*Textauszug*
* * *
Als ich noch Dias fotografiert habe, war ich ein großer Fan des Polfilters. Ließen sich doch damit brillantere Farben hervorzaubern und Landschaftsaufnahmen erhielten damit das «gewisse Etwas». Im digitalen Zeitalter ist der Charme dieses Filters bei mir allerdings im wahrsten Sinne des Wortes etwas verblasst. In diesem Artikel möchte ich euch einmal ein paar Hintergründe zur richtigen Benutzung von Polfiltern geben und herausstellen, wann ihr Einsatz überhaupt Sinn macht und wann nicht.
Vorab möchte ich kurz darauf eingehen, was ein Polfilter eigentlich tut und warum man seine Wirkung digital nicht vollständig «nachmachen» kann.
Aus dem Physikunterricht wissen die meisten von euch sicherlich noch, dass Lichtwellen in unterschiedlichen Polarisationsebenen vorkommen. Das bedeutet, dass die Wellen in einem bestimmten Winkel ankommen. Der Polarisationsfilter wirkt dann darauf wie ein lineares «Sieb» und filtert die Wellen einer bestimmten Ausrichtung heraus. Damit man die Ausrichtung bestimmen kann, können alle Polarisationsfilter für die Fotografie rotiert werden.
Normales, diffuses Licht besteht in der Regel aus Wellen, die annähernd zu gleichen Anteilen in den unterschiedlichen Ausrichtungen vorkommen. Das bedeutet, der Polfilter filtert dann ca. die Hälfte des Lichts weg (ungefähr eine Blendenstufe). Wenn die unterschiedlichen Ausrichtungen wirklich gleichverteilt sind, dann ändert sich vom Aussehen des Bildes her nach Aufsetzen des Polfilters nichts.
Um überhaupt einen Effekt zu erhalten, müssen wir Motive fotografieren, bei denen die einzelnen Polarisationsebenen unterschiedlich stark von bestimmten Lichtanteilen besetzt sind. Das passiert z.B. bei Spiegelungen aller Art, blauem Himmel, Blättern und Regenbögen.
* * *
*Ausgangsdaten*
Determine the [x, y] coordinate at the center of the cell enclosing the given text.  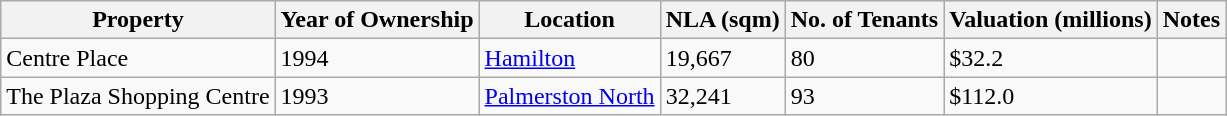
* * *
*Aufgabenstellung*
Gib den Text über Polfilter von "Aus dem Physikunterricht" bis hinunter zu "Fotografie rotiert werden." noch einmal wieder. Ersetze dabei "Physikunterricht" durch "Schulunterricht".

*Lösung*
Aus dem Schulunterricht wissen die meisten von euch sicherlich noch, dass Lichtwellen in unterschiedlichen Polarisationsebenen vorkommen. Das bedeutet, dass die Wellen in einem bestimmten Winkel ankommen. Der Polarisationsfilter wirkt dann darauf wie ein lineares «Sieb» und filtert die Wellen einer bestimmten Ausrichtung heraus. Damit man die Ausrichtung bestimmen kann, können alle Polarisationsfilter für die Fotografie rotiert werden.